Senate Democrats will huddle privately next week to continue their internal deliberations over how to advance a sweeping voting rights, government ethics and campaign finance bill that is one of their party’s top legislative priorities but is currently doomed to fail in the Senate because it is opposed by one of their own members as well as all 50 Republicans.

The Wednesday meeting, which was confirmed by a Senate Democratic aide, is a follow up to a session last week that left some Democratic senators concerned that significant changes to the bill are needed to bring around Democratic Sen. Joe Manchin of West Virginia and attract at least 10 GOP senators to break a filibuster and make a law.

Democrats are anxious to pass the legislation to counteract new legislation in several Republican-led states that Democrats believe will curtail voting, particularly by minorities. The bill is titled the For the People Act but is known as S-1, a symbolically important designation as the first legislation introduced by the Democratic-controlled Senate.

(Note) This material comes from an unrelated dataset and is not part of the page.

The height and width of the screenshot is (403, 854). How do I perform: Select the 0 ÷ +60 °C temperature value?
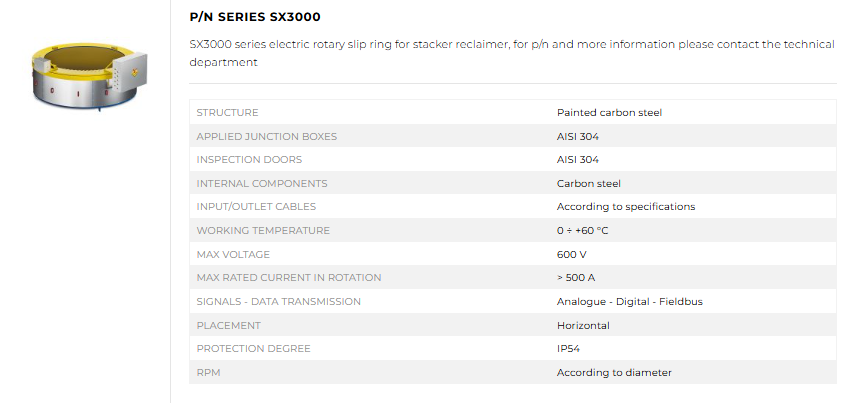point(582,230)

Similar legislation has already passed the Democratic-controlled House on a party line vote.

The measure was debated last week during a lengthy and contentious Senate Rules Committee hearing where it deadlocked in the evenly divided panel. Senate Majority Leader Chuck Schumer will be able to take procedural steps to put it on the floor but has not said when he would do that except that it will be before the August recess.

Manchin won’t say if he’ll vote to advance the bill to the floor even if he ultimately opposes it. If Schumer is unable to sway the West Virginia Democrat to back the bill, he may be forced to rethink his approach since Republicans would be able to argue there was bipartisan opposition to bill.

Manchin, a centrist from a red state, is standing against the bill because he thinks major changes to voting laws should be done with bipartisan support. He is also pushing for passage of a narrower voting rights bill to restore a requirement some states get federal approval — or preclearance — before making changes to voting laws after the Supreme Court in 2013 threw out part of the 1965 Voting Rights Act.

Assuming they can convince Manchin to support the bill, some Democrats want to then weaken filibuster rules in order to pass the voting rights legislation. But that’s a step Manchin and other Democrats, notably Arizona Sen. Kyrsten Sinema, have said they would refuse to take.

It leaves Democrats and their top legislative priority stalled.

“S1 is very, very important to our Democracy. You cannot let millions of people’s rights be taken away,” Schumer said at a news conference this week. “Failure is not an option and everything will be on the table. We’re continuing to have discussions within the whole caucus.”

Meantime, Republicans are not showing any signs they will come to support the bill.

Senate Minority Leader Mitch McConnell excoriated Democrats’ voting rights package that he dubbed a “massive political takeover bill” in floor remarks on Thursday.

He argued the bill would not only “essentially make Washington Democrats the Board of Elections for every county and state in America” but it will also “narrow the protections of the First Amendment, it would empower the Feds with new authority to track and police the speech of Americans.”